**WHAT YOU SHOULD DO:**
All of the entries need to be set down exactly as they read.

**EXERCISE MATERIALS:**
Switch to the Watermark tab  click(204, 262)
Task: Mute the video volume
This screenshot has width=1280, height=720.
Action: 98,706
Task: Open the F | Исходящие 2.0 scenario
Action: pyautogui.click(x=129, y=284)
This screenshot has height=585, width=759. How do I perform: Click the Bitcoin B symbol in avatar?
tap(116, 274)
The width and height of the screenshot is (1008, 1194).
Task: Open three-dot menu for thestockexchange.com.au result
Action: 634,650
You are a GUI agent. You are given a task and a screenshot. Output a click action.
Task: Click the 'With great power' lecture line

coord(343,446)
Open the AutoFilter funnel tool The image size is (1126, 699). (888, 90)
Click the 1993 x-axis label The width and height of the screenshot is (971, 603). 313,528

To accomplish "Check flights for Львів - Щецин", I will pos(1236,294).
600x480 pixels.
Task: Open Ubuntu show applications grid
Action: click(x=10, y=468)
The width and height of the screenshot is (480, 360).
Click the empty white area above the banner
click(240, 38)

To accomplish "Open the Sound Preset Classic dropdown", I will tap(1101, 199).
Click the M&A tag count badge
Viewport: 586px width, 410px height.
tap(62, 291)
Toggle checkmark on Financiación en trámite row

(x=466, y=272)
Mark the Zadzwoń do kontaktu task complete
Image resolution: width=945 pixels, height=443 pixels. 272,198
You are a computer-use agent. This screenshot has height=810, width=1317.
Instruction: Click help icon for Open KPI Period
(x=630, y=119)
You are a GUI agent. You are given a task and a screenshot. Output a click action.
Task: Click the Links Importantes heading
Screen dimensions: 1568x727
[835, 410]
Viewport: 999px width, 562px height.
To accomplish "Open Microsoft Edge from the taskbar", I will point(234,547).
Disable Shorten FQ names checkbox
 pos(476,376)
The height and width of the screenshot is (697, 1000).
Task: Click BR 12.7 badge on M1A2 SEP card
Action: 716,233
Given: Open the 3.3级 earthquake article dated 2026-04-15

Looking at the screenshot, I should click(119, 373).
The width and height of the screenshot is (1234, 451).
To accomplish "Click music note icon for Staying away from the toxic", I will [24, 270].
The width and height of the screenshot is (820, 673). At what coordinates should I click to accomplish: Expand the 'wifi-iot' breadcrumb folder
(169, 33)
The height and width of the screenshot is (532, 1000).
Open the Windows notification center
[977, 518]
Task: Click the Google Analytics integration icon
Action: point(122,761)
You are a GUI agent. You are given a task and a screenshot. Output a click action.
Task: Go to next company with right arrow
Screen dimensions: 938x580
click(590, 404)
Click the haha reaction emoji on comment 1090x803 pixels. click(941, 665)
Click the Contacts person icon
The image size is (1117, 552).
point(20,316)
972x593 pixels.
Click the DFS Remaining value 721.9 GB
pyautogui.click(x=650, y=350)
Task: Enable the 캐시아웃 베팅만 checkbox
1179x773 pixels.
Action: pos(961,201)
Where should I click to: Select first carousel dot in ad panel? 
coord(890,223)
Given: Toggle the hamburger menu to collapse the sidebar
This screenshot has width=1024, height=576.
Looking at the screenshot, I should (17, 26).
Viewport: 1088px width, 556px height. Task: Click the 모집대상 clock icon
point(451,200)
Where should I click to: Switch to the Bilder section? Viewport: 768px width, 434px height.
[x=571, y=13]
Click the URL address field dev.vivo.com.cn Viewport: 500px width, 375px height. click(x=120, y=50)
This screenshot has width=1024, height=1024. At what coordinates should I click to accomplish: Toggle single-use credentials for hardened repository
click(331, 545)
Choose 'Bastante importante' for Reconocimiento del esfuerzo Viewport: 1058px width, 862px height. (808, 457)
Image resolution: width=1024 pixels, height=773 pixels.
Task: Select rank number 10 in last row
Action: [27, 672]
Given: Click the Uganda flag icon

**ANSWER FOR THIS EXERCISE:**
Switch to the Watermark tab  click(204, 262)
Task: Mute the video volume
This screenshot has width=1280, height=720.
Action: 98,706
Task: Open the F | Исходящие 2.0 scenario
Action: pyautogui.click(x=129, y=284)
This screenshot has height=585, width=759. How do I perform: Click the Bitcoin B symbol in avatar?
tap(116, 274)
The width and height of the screenshot is (1008, 1194).
Task: Open three-dot menu for thestockexchange.com.au result
Action: 634,650
You are a GUI agent. You are given a task and a screenshot. Output a click action.
Task: Click the 'With great power' lecture line

coord(343,446)
Open the AutoFilter funnel tool The image size is (1126, 699). (888, 90)
Click the 1993 x-axis label The width and height of the screenshot is (971, 603). 313,528

To accomplish "Check flights for Львів - Щецин", I will pos(1236,294).
600x480 pixels.
Task: Open Ubuntu show applications grid
Action: click(x=10, y=468)
The width and height of the screenshot is (480, 360).
Click the empty white area above the banner
click(240, 38)

To accomplish "Open the Sound Preset Classic dropdown", I will tap(1101, 199).
Click the M&A tag count badge
Viewport: 586px width, 410px height.
tap(62, 291)
Toggle checkmark on Financiación en trámite row

(x=466, y=272)
Mark the Zadzwoń do kontaktu task complete
Image resolution: width=945 pixels, height=443 pixels. 272,198
You are a computer-use agent. This screenshot has height=810, width=1317.
Instruction: Click help icon for Open KPI Period
(x=630, y=119)
You are a GUI agent. You are given a task and a screenshot. Output a click action.
Task: Click the Links Importantes heading
Screen dimensions: 1568x727
[835, 410]
Viewport: 999px width, 562px height.
To accomplish "Open Microsoft Edge from the taskbar", I will point(234,547).
Disable Shorten FQ names checkbox
 pos(476,376)
The height and width of the screenshot is (697, 1000).
Task: Click BR 12.7 badge on M1A2 SEP card
Action: 716,233
Given: Open the 3.3级 earthquake article dated 2026-04-15

Looking at the screenshot, I should click(119, 373).
The width and height of the screenshot is (1234, 451).
To accomplish "Click music note icon for Staying away from the toxic", I will [24, 270].
The width and height of the screenshot is (820, 673). At what coordinates should I click to accomplish: Expand the 'wifi-iot' breadcrumb folder
(169, 33)
The height and width of the screenshot is (532, 1000).
Open the Windows notification center
[977, 518]
Task: Click the Google Analytics integration icon
Action: point(122,761)
You are a GUI agent. You are given a task and a screenshot. Output a click action.
Task: Go to next company with right arrow
Screen dimensions: 938x580
click(590, 404)
Click the haha reaction emoji on comment 1090x803 pixels. click(941, 665)
Click the Contacts person icon
The image size is (1117, 552).
point(20,316)
972x593 pixels.
Click the DFS Remaining value 721.9 GB
pyautogui.click(x=650, y=350)
Task: Enable the 캐시아웃 베팅만 checkbox
1179x773 pixels.
Action: pos(961,201)
Where should I click to: Select first carousel dot in ad panel? 
coord(890,223)
Given: Toggle the hamburger menu to collapse the sidebar
This screenshot has width=1024, height=576.
Looking at the screenshot, I should (17, 26).
Viewport: 1088px width, 556px height. Task: Click the 모집대상 clock icon
point(451,200)
Where should I click to: Switch to the Bilder section? Viewport: 768px width, 434px height.
[x=571, y=13]
Click the URL address field dev.vivo.com.cn Viewport: 500px width, 375px height. click(x=120, y=50)
This screenshot has width=1024, height=1024. At what coordinates should I click to accomplish: Toggle single-use credentials for hardened repository
click(331, 545)
Choose 'Bastante importante' for Reconocimiento del esfuerzo Viewport: 1058px width, 862px height. (808, 457)
Image resolution: width=1024 pixels, height=773 pixels.
Task: Select rank number 10 in last row
Action: [27, 672]
Given: Click the Uganda flag icon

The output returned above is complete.